Um Contrato com Deus

Texto e Desenho Will Eisner

Editora Levoir, Lisboa, 2015

 

BDTECA

 

ABECEDÁRIO
P, de Peanuts (Charles M. Schulz, 1950).
Um grupo de crianças do Middlewest norte-americano, conhecidas no mundo inteiro graças à sensibilidade de um autor cujo alter ego infantil, é cheio de insegurança e vontade desajeitada de ser querido, para impaciência tantas vezes do resto da malta. Mas, ao fim de todo este tempo e desde sempre, “nós amamos-te, Charlie Brown!”

LIVROS
Os Anos de Ouro de Mickey – 1952-1954, por Bill Walsh e Floyd Gottefredson.
Um sósia de Mickey engana toda a gente, incluindo o Coronel Cintra, e comete uma série de crimes. Só não enganou Pluto, que mantém aprisionado. O volume inclui ainda as histórias A Cidade dos Autómatos, O Sapato Mágico e O Gorila Civilizado (Panini). 

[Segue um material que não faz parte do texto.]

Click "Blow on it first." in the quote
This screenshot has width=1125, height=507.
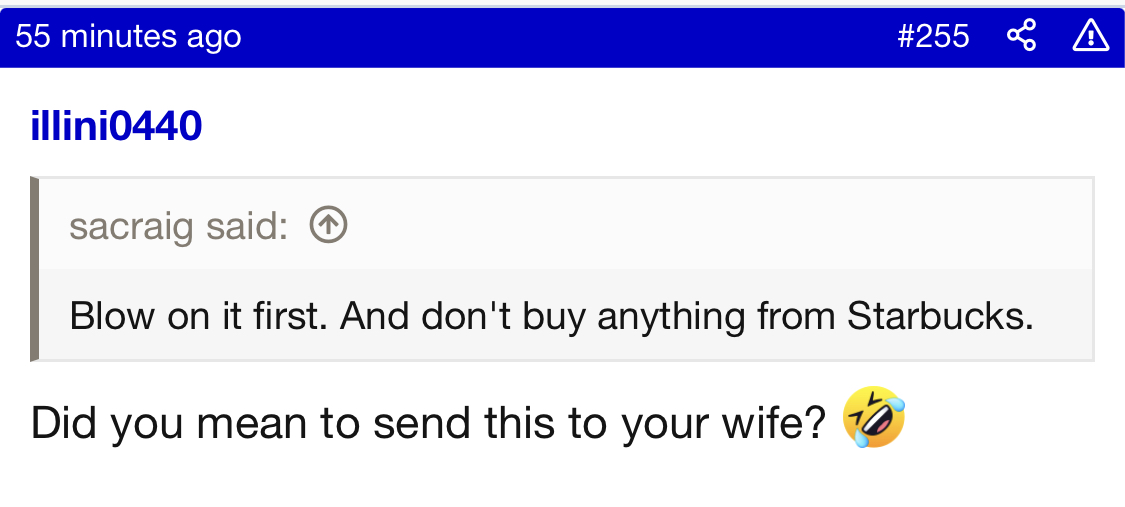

L’Île d’Olm, de Marc Jondot. Um dia, a morte visita Arthur, um rapaz sonhador que trabalha para o velho tio, sempre mergulhados no livros. O emissário da terra da verdade, ainda inexperiente, convida Arthur a segui-lo até à ilha de Olm, onde encontrará resposta para todas as suas dúvidas. Uma BD fantástica, no duplo sentido do termo (Mosquito).